A fun story from a friend at Spotify: one metric they tracked was the time between sign up and first song play. Then one team decided to automatically start playing a song after sign up. They knocked that OKR out of the park!
This is the result of someone not understanding why they wanted to measure a thing in the first place. I’m assuming that the original intent was ~”sometimes people sign up for Spotify and don’t play anything for a long time, then cancel, possibly because they weren’t getting much value from it.” I’m guessing that someone then decided “Therefore, time between signup and first play is a factor in retention”, which probably isn’t even wrong, but is likely something to not try to directly optimize, or something that needn’t be optimized to the nth degree. In other words, someone taking 15 minutes between signup and first play probably isn’t retained any more effectively than someone taking 15 seconds. I don’t know the exact term for this concept, but it seems like overall engagement is more what they were trying to capture, and somehow the plot was lost, a project was concocted, and auto-play-after-signup was implemented. OKR optimized, but the actual effect on retention is likely zero. Bad OKR and probably indicative of a culture where no one was asking “why” enough / challenging product / marketing initiatives.

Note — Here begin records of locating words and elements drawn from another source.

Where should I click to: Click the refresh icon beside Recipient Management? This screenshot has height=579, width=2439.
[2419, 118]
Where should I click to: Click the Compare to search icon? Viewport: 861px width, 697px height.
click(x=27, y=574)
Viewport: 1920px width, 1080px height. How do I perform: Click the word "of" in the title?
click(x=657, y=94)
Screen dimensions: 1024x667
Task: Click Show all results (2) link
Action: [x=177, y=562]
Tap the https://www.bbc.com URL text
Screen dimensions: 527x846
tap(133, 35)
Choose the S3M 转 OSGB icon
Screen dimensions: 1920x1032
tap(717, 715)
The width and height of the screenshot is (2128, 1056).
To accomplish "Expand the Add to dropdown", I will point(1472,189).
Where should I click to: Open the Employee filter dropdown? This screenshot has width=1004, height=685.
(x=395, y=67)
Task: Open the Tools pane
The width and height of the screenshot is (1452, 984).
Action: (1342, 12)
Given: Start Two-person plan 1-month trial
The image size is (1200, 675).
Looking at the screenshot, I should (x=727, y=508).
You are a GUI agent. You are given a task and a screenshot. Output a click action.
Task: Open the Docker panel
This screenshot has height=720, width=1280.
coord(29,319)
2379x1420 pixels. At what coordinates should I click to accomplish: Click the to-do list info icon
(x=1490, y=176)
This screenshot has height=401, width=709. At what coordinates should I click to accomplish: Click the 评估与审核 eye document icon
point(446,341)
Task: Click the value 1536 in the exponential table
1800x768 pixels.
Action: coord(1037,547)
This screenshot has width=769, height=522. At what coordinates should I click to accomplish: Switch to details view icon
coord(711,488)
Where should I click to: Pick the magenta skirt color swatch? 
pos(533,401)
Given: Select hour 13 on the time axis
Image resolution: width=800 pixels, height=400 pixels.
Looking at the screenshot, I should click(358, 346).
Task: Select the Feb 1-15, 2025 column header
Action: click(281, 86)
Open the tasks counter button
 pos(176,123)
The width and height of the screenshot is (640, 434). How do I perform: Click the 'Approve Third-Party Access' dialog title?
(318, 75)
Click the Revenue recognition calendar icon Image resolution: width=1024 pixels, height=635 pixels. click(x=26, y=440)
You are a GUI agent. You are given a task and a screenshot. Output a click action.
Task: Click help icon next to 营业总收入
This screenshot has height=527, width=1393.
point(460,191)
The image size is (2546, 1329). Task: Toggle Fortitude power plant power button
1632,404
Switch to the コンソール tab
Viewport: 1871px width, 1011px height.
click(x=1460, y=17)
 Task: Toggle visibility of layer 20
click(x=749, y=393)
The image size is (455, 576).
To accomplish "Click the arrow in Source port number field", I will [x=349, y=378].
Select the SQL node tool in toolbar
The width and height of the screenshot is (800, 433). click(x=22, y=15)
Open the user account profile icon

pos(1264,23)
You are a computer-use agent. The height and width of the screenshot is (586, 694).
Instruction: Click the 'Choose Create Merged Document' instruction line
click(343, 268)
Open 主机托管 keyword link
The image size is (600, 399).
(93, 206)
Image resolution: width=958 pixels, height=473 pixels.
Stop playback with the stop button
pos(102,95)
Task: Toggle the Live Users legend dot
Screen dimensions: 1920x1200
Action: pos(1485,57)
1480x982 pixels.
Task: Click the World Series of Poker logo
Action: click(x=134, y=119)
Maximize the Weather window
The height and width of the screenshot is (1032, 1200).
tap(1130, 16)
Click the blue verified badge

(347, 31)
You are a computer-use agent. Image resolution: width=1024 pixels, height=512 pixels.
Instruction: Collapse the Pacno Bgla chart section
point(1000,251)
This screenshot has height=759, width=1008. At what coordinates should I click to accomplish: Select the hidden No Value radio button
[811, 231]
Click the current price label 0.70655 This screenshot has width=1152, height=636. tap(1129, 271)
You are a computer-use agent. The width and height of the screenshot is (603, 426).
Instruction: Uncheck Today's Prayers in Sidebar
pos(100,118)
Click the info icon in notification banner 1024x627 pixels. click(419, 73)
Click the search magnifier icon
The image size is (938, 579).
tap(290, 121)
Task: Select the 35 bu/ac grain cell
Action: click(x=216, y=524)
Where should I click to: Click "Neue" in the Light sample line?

I’m making a lot of assumptions here, but I’ve seen this before in a lot of projects where people get worked into a froth optimizing something that will provide no real value to users.
It's not common sense, contesting your priors and verifying your assumptions is one of the hardest and most important parts of doing data-driven science.
It's also not surprising that when you take a set of random people without science training, they'll just cargo-cult the most visible parts and forget about the hidden, essential ones. It should also not surprise anybody what part they forget about, since the calgo-cult speech is literally about this exact problem, but with trained scientists (did I say it was hard?) instead of random people.
Good science > intuition/experience/best practices etc > bad science.
I suspect we agree that a lot of product development is based on bad science. Yes doing good science would be best, but let's at least stop doing bad science.
Oh, the problem is that it's not as simple as intuition/experience/etc being better than bad science. Often enough your intuition is just wrong, and bad science is just right.
A better way is dealing with confidence values with your intuition, and changing the required quality of science based on the confidence of the priors you are trying to verify. But then, this is hard too.
The real problem here is that, as you complained, those people aren't just competent enough on the work they are doing. I guess my point is only that this shouldn't be surprising, as it's a hard job.
I can’t find the article but I read a piece years ago about Google algorithmically trying to optimize sign-up links / a button, and the algorithm being in a feedback loop with the A/B testing. It talked about finding the perfect, to-the-pixel placement for a button.
That was when I knew design was dead in practice at Google. There are so many other under-optimized parts of the experience that I have no idea how “if I could only find the perfect position on the screen for a button” became the question someone was willing to throw that level of engineering at. It’s missing the forest for the trees x 10^100.
The problem with this sort of decision making is it ignores context and is liable to optimise one metric under study at the expense of other more important things (like user trust and retention). It also tends to bias towards easily measured small changes measured in isolation so it encourages blind decisions made without context or coordination.
For example a certain colour might mislead users into clicking more by making a link look like the purple default visited link colour. It makes clicks go up but may not increase user satisfaction.
The actual motivation or causation doesn't matter. All that matters is that some team or product lead can justify a decision or a promotion, or even just an ideology, using the data in some way.